Teks Sumber:
───

Poso – Rumah Perlindungan Perempuan dan Anak (RPPA) Mosintuwu Poso mengajak masyarakat menghentikan pemberian stigma terhadap perempuan korban, salah satunya stigma Pelakor (Perebut Lelaki Orang). Petisi ini ditandatangani oleh 50 Perempuan yang terlibat dalam jaringan RPPA di Poso, Sulawesi Tengah.
Pemberian stigma terhadap perempuan korban sama halnya dengan melanggengkan kekerasan terhadap perempuan.
“Saat ini banyak sekali terjadi kasus kekerasan terhadap perempuan yang terhambat proses hukumnya dikarenakan salah satunya adalah stigma korban adalah perempuan yang lalai, penggoda, Pelakor, dan lain sebagainya,” kata Kordinator RPPA, Evi Tampakatu
Petisi itu, tambah Evi dilakukan dalam rangka merayakan International Women’s Day (IWD) yang jatuh pada 8 Maret. Penandatanganan petisi sebagai bentuk perlawanan terhadap stigma yang menghambat proses perempuan korban kekerasan memperoleh keadilan.
“Di Poso praktek stigma bahkan dilakukan oleh tokoh adat hingga aparat kepolisian,” tambahnya.
Evi menceritakan, perempuan korban perkosaan dalam hukum adat kerap dianggap lalai dalam menjaga kehormatannya sehingga dia dikenakan denda atas apa yang menimpanya. Saat berhadapan dengan aparat hukum, perempuan sering dianggap “sudah terlanjur kotor” sehingga sering sekali mereka justru memediasi antara pelaku dengan korban agar pelaku menikahi korban.
“Bahkan penanganan kasus kekerasan terhadap perempuan sangat lamban dan terkesan tidak serius. Padahal, setiap hari di Kabupaten Poso, terjadi berbagai bentuk kekerasan terhadap perempuan, kekerasan fisik, psikologi, dan ekonomi,” kata Evi.

───

Baris Data:
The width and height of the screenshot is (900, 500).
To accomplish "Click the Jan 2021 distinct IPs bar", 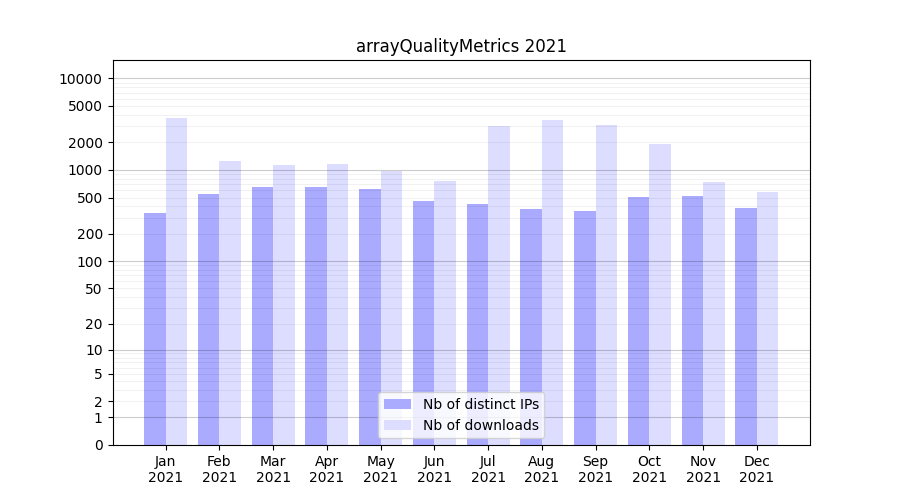I will click(x=155, y=328).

───

Petunjuk Kerja: Lanjutkan teks tentang petisi penolakan stigma terhadap perempuan korban di Poso, dimulai tepat setelah kalimat terakhirnya.

Jawaban Akhir:
RPPA Mosintuwu Poso mencatat selama tahun 2016 – 2017 terdapat 20 kasus kekerasan dalam rumah tangga dan 15 kasus kekerasan seksual terhadap anak. Bahkan, di antaranya terdapat 4 kasus pemerkosaan anak yang menyebabkan kehamilan, salah satunya masih berusia anak 13 tahun.
“Catatan ini belum termasuk kasus kekerasan yang tidak dilaporkan oleh korban karena takut, dibawah tekanan, atau malu. Apalagi, para pelaku kekerasan sebagian besar adalah orang dekat korban, seperti guru, paman, teman dari orang tua, bahkan ayah kandung,” tandasnya.
Selengkapnya petisi berbunyi :
Petisi Perempuan Poso :
Stop Gunakan Kata Pelakor dan Stigma Terhadap Perempuan!
Bagaimana rasanya kalau anak perempuan atau saudara perempuan atau istri anda diperkosa? Sakit, marah, sedih, dan pastilah ingin rasanya membalas sakit hati dan kehormatan anak atau istri anda kepada pelaku. Bahkan, tak jarang dorongan rasa ingin langsung membunuh saja si pelaku saking geramnya. Akan tetapi, anda kemudian bisa mencoba lebih tenang dan bijaksana dengan memilih menempuh jalur hukum.
Saat anda meminta bantuan aparat hukum untuk mendapatkan keadilan, pertama-tama anda akan dihalangi oleh tokoh masyarakat dengan hukum adat. Masalahnya, hukum adat di Poso melihat kasus perkosaan sebagai kasus asusila yang meyakini ada peran perempuan sehingga dia bisa diperkosa. Dalam hukum adat perempuan korban perkosaan dianggap lalai dan dia harus membayar denda! Jangan heran kalau dalam masyarakat tumbuh subur pemikiran (stigma) kalau ada korban pelecehan atau perkosaan ya salah perempuan sendiri mengundang pemerkosa… Jadi, di sini anda dibuat percaya, kalau anak anda diperkosa itu salah anak anda!
Stigma itu ternyata bisa mempengaruhi aparat penegak hukum juga. Di Poso banyak sekali aparat yang bukannya memberi jaminan hukuman kepada pelaku, tetapi pihak korban justru dibantu mediasi dengan pelaku. Bayangkan, anda diminta “mengobrol” dan “bersepakat” untuk meringankan hukuman pelaku. Bahkan banyak yang meminta anda untuk menikahkan saja korban dengan pelaku! Katanya untuk menutupi aib perempuan dan keluarga. Padahal sudah jelas dalam Kitab Undang-undang Hukum Pidana (KUHP) pasal 285-298 menghukum pelaku sampai dengan 12 tahun penjara.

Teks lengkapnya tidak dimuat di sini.